Bayes Rules! [book review]

Posted in Books, Kids, Mountains, pictures, R, Running, Statistics, University life with tags , , , , , , , , , , , , , , , , , , , , , , , , , , , , , , , , on July 5, 2022 by xi'an

Bayes Rules! is a new introductory textbook on Applied Bayesian Model(l)ing, written by Alicia Johnson (Macalester College), Miles Ott (Johnson & Johnson), and Mine Dogucu (University of California Irvine). Textbook sent to me by CRC Press for review. It is available (free) online as a website and has a github site, as well as a bayesrule R package. (Which reminds me that both our own book R packages, bayess and mcsm, have gone obsolete on CRAN! And that I should find time to figure out the issue for an upgrading…)

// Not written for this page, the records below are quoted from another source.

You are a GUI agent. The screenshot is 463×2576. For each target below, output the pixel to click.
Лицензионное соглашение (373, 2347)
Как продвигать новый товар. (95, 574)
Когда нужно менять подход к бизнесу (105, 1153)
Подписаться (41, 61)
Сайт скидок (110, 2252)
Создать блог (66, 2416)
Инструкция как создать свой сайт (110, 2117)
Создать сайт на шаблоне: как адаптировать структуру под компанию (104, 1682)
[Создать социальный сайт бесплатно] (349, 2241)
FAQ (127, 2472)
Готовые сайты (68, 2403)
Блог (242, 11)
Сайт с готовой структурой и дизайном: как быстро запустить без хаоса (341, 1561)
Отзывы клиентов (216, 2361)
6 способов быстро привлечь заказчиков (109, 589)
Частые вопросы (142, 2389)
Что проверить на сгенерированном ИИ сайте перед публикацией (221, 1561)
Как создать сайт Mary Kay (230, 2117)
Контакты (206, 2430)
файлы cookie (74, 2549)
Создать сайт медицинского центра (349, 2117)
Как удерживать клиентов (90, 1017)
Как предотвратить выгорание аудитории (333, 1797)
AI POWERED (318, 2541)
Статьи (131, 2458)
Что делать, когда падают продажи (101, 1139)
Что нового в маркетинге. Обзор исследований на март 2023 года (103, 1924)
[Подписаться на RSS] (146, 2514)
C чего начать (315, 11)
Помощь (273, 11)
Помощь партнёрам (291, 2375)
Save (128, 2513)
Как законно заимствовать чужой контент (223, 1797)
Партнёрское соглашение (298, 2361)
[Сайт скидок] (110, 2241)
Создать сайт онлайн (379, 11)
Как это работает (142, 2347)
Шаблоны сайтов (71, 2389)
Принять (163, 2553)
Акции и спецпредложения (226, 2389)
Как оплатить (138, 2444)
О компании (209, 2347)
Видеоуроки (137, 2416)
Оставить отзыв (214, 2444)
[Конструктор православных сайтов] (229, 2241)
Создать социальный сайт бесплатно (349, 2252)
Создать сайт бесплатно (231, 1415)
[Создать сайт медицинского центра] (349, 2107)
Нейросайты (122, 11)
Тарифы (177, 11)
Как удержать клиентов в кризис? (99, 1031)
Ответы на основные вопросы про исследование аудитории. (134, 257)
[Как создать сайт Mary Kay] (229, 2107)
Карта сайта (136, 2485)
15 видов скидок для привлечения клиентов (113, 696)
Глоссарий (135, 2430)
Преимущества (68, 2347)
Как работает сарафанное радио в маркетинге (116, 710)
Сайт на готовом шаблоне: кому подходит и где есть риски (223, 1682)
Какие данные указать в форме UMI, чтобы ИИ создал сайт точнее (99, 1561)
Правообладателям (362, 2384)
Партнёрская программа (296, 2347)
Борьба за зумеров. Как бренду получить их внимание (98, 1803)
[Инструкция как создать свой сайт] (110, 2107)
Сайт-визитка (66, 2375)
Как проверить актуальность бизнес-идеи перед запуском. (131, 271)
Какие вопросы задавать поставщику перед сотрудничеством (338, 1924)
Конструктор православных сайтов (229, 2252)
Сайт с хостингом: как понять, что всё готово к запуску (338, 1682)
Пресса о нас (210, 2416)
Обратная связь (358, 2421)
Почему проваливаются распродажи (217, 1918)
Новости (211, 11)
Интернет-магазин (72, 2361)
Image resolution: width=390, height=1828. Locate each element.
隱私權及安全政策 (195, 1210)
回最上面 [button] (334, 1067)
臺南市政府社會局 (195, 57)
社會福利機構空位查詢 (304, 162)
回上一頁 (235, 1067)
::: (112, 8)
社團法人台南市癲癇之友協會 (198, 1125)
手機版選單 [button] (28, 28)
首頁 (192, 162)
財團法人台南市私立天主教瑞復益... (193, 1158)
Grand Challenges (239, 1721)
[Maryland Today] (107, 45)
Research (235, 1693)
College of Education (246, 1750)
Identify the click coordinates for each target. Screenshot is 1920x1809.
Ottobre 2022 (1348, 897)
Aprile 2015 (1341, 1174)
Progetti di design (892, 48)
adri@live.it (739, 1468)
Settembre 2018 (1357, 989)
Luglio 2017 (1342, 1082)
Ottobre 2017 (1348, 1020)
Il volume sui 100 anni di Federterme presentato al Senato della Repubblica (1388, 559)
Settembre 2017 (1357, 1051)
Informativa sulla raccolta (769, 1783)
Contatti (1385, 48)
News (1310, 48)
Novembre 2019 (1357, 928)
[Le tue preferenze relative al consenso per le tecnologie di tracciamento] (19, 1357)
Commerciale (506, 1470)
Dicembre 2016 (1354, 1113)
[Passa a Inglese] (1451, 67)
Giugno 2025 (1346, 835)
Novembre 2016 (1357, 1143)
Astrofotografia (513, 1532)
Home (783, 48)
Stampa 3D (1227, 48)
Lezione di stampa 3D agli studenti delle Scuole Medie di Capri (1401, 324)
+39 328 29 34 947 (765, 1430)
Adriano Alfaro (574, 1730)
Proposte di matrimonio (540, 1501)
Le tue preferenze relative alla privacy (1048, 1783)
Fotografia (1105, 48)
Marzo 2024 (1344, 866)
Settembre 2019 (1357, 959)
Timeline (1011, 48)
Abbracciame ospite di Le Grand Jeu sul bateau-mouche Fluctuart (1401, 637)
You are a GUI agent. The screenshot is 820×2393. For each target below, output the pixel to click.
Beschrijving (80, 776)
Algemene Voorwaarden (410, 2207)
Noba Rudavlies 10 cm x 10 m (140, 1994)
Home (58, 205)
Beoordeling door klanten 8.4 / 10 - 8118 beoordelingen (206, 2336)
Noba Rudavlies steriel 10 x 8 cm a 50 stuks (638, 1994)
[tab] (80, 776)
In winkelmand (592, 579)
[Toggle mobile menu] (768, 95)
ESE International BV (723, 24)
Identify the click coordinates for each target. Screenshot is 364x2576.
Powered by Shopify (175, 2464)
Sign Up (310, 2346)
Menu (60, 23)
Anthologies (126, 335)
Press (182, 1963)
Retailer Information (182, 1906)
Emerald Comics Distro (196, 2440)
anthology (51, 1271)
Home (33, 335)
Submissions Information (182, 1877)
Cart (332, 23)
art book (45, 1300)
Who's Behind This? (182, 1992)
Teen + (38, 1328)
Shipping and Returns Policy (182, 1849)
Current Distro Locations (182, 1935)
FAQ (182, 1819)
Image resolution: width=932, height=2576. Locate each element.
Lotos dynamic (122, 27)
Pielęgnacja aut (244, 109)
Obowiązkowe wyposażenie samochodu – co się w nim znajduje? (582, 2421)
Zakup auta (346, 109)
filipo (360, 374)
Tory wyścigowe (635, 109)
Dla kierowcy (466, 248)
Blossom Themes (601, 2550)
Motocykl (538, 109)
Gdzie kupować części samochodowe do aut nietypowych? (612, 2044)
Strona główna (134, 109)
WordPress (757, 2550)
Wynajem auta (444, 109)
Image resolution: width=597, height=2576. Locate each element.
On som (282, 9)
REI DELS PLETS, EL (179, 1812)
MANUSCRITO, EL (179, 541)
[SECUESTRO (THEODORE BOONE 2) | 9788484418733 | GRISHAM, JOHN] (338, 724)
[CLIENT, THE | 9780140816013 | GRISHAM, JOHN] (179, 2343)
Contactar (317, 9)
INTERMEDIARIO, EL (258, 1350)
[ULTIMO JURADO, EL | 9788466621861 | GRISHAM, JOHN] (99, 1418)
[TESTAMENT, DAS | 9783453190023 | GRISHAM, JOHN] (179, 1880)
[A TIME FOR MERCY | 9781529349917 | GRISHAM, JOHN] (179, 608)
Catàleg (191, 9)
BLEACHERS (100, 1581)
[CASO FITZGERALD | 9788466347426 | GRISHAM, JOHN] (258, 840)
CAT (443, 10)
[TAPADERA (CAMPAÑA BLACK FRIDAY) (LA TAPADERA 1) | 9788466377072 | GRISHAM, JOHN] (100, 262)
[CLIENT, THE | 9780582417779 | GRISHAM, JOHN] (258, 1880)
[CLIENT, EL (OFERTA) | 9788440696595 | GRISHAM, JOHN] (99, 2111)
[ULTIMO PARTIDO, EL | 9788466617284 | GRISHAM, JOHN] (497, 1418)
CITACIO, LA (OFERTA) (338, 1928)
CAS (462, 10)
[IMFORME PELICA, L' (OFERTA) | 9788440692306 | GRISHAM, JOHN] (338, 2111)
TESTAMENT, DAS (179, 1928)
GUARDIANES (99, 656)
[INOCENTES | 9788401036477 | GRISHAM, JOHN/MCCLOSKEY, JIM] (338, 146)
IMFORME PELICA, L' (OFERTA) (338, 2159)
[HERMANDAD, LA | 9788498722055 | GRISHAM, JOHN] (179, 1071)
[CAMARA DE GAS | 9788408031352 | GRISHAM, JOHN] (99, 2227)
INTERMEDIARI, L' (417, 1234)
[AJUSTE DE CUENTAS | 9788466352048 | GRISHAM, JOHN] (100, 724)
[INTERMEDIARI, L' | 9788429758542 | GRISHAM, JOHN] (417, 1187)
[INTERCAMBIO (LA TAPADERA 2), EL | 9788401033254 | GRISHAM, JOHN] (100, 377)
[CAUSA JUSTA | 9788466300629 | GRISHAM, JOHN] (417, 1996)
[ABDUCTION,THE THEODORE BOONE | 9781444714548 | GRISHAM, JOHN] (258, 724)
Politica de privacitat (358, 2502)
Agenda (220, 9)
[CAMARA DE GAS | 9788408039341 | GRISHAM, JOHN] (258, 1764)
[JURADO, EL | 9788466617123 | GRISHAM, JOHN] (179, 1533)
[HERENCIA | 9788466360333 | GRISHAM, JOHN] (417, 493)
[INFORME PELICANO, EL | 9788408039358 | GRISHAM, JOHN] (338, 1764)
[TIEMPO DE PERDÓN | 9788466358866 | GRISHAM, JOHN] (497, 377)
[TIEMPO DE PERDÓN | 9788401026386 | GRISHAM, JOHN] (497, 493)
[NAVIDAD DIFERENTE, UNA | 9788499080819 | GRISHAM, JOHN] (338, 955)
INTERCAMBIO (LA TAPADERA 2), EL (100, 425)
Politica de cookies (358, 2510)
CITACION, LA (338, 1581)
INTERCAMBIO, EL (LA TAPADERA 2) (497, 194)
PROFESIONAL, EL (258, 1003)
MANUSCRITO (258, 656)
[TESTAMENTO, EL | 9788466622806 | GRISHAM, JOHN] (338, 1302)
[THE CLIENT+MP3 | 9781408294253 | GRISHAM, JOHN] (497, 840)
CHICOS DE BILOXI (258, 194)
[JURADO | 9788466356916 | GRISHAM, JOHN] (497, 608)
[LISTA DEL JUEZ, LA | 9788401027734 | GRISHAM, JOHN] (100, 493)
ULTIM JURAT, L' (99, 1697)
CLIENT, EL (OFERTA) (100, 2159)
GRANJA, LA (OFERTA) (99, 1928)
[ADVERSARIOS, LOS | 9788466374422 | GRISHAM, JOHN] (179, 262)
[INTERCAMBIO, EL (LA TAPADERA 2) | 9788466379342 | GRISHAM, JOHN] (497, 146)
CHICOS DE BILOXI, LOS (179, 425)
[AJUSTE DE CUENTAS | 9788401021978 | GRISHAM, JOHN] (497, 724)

As far as I can tell [from abroad and from only teaching students with a math background], Bayes Rules! seems to be catering to early (US) undergraduate students with very little exposure to mathematical statistics or probability, as it introduces basic probability notions like pmf, joint distribution, and Bayes’ theorem (as well as Greek letters!) and shies away from integration or algebra (a covariance matrix occurs on page 437 with a lot . For instance, the Normal-Normal conjugacy derivation is considered a “mouthful” (page 113). The exposition is somewhat stretched along the 500⁺ pages as a result, imho, which is presumably a feature shared with most textbooks at this level, and, accordingly, the exercises and quizzes are more about intuition and reproducing the contents of the chapter than technical. In fact, I did not spot there a mention of sufficiency, consistency, posterior concentration (almost made on page 113), improper priors, ergodicity, irreducibility, &tc., while other notions are not precisely defined, like ESS, weakly informative (page 234) or vague priors (page 77), prior information—which makes the negative answer to the quiz “All priors are informative”  (page 90) rather confusing—, R-hat, density plot, scaled likelihood, and more.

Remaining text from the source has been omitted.